Appeal from the Circuit Court of Cook County, Second Municipal District; the Hon. MEYER H. GOLDSTEIN, Judge, presiding. Judgment affirmed.


This is an appeal by the City of Evanston from a judgment of not guilty in a quasi-criminal action brought by the plaintiff against the defendant for violating section 27-78 of "The Code of the City of Evanston, Ill., 1957," as amended. Said section makes it unlawful for any person who is under the influence of intoxicating liquor to drive any vehicle within the City. The defendant pleaded not guilty and waived trial by jury.

On Saturday, October 16, 1955, the defendant, aged 20, and Joan Tumpson, aged 19, attended a party on Sheridan Road near Howard Street in Chicago. The party started shortly after 9 o'clock. The defendant drank 2 or 3 steins of beer at the party, Miss Tumpson taking a sip out of each stein. The stein, owned by the defendant, was a pewter mug, between 9 inches and 12 inches tall. It was filled to within 2 or 3 inches of the top. About 12:45 a.m., on October 17th, the defendant and Miss Tumpson and another couple left the party and drove to Miss Tumpson's dormitory at 1820 Chicago Avenue, Evanston. The other couple was left at the dormitory. The defendant and Miss Tumpson then drove North to Gilson Park in Wilmette. They walked in the park. Miss Tumpson complained that her foot ached, so took her shoes off and carried them. The defendant also took his shoes off, leaving them behind while they continued to walk. Miss Tumpson was due at the dormitory not later than 2:00 a.m. The defendant, unable to find his shoes, drove Miss Tumpson to her dormitory and later returned to the park to find his shoes. The park is about a five-minute ride from the dormitory.

————

The tasks:
1) According to the court opinion, what was the latest time Miss Tumpson was due back at her dormitory?
2) Carry the court opinion forward, starting with the sentence that follows its final one.
The listing that follows has no connection to the court opinion.

————

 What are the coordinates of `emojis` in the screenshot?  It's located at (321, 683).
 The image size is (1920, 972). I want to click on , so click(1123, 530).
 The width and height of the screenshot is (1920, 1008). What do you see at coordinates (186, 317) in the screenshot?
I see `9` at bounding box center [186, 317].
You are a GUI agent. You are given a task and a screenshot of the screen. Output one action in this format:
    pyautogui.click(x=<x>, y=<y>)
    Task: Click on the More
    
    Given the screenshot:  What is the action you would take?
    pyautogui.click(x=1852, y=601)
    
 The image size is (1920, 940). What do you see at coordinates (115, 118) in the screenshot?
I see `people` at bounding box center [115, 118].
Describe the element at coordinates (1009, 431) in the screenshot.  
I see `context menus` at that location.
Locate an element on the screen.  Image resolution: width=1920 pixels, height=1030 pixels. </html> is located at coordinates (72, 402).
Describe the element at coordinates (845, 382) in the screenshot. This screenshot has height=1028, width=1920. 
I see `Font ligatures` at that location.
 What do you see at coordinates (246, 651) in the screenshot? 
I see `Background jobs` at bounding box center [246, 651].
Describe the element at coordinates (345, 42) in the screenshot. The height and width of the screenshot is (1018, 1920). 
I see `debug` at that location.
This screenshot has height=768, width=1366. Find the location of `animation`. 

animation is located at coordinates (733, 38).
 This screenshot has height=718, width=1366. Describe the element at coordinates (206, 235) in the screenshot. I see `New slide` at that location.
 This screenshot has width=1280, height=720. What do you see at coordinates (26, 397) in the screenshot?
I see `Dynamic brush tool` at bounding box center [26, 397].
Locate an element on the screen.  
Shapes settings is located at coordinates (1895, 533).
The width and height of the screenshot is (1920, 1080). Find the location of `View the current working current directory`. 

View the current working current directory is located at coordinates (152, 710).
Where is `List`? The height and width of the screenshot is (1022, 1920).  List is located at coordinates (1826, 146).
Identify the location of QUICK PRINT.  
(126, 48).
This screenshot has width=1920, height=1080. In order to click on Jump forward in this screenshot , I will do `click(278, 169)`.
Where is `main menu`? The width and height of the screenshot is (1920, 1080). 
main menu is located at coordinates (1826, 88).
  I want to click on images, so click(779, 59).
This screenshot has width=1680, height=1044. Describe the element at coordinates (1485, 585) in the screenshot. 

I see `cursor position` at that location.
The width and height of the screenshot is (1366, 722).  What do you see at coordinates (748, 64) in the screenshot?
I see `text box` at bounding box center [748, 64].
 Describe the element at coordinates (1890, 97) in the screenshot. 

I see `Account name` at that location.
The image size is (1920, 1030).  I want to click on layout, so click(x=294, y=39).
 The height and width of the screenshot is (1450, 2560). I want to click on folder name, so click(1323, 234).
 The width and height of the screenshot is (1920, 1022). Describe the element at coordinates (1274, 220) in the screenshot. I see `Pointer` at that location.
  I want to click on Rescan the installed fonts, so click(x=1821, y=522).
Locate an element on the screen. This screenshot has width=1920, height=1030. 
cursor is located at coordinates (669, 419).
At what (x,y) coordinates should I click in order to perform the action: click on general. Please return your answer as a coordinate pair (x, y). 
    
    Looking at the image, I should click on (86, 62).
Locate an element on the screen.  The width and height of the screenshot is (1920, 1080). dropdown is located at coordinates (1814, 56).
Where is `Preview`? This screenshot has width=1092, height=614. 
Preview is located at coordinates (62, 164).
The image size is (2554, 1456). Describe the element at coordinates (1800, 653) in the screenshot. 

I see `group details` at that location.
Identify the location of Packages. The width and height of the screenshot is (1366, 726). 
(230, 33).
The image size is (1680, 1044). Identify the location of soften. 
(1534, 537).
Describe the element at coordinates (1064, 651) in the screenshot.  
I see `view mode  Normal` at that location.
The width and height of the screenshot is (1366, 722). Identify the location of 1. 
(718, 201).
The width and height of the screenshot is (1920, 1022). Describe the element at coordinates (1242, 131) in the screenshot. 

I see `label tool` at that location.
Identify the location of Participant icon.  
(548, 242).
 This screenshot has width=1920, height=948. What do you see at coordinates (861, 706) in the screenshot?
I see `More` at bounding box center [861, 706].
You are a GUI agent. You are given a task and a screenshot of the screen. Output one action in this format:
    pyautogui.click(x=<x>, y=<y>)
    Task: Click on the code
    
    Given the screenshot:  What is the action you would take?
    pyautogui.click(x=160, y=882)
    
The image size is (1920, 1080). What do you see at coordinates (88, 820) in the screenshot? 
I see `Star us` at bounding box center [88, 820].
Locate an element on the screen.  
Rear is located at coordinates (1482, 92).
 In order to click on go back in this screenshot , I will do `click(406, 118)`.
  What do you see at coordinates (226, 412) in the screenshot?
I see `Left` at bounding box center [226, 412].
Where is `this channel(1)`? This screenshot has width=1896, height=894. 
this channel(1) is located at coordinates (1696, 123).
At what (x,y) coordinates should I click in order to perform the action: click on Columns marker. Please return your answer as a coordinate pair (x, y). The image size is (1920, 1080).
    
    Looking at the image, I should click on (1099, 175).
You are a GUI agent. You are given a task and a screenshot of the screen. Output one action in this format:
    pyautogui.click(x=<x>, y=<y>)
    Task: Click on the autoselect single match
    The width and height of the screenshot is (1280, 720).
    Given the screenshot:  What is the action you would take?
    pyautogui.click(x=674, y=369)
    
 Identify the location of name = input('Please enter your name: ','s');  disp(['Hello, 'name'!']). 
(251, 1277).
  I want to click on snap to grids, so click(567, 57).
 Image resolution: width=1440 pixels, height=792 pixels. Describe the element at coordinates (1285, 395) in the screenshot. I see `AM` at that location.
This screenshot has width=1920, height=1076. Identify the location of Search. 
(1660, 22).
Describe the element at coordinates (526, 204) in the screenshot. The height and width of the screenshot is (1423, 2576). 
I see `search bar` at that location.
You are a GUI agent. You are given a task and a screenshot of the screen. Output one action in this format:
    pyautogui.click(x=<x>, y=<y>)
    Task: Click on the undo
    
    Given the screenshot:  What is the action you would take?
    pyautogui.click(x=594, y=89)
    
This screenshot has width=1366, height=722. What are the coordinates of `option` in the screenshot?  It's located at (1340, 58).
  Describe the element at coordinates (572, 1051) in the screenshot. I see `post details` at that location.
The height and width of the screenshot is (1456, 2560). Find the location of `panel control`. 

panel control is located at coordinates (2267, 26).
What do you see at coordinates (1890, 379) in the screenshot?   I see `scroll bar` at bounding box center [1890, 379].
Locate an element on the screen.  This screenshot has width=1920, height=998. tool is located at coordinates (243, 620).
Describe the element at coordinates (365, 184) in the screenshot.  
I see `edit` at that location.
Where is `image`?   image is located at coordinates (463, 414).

————

Answers provided:
1) Not later than 2:00 a.m.

2)
On his way back to the park, the defendant was driving North on Sheridan Road. He observed the automobile of Ralph Earlandson halted in the intersection of Lincoln Street and Sheridan Road, preparing to make a left turn. Defendant slammed on his brakes, but was unable to stop in time to avoid striking the rear end of Earlandson's car. As a result of the impact, the defendant hit his head against the windshield and broke the glass.

Two Evanston police officers arrived at the scene within five minutes. Officer Branstrom smelled an odor of an alcoholic beverage on the defendant's breath and noticed that the defendant was without shoes. The defendant was slow in talking and admitted that he had had some beer earlier that evening. He was taken to the police station where the officer told the defendant: "We are going to give you a Breathalyzer test." The defendant replied, "Okay." The result of the test showed the defendant had 0.19 per cent of alcohol in his blood. Officer Branstrom had been a police officer for nine years and arrested approximately 200 persons who were under the influence of alcoholic beverages. He testified that in his opinion the defendant was under the influence of alcohol and that his ability to operate a motor vehicle was impaired. However, Branstrom testified that the defendant's balance, walk and ability to turn were fair.

Another Evanston police officer, Sergeant Kelly, detected the odor of alcohol on the defendant's breath and testified that, based on his observation of the defendant for a little more than half an hour, his conversations and his experience as a police officer, he was of the opinion that defendant was under the influence of an alcoholic beverage.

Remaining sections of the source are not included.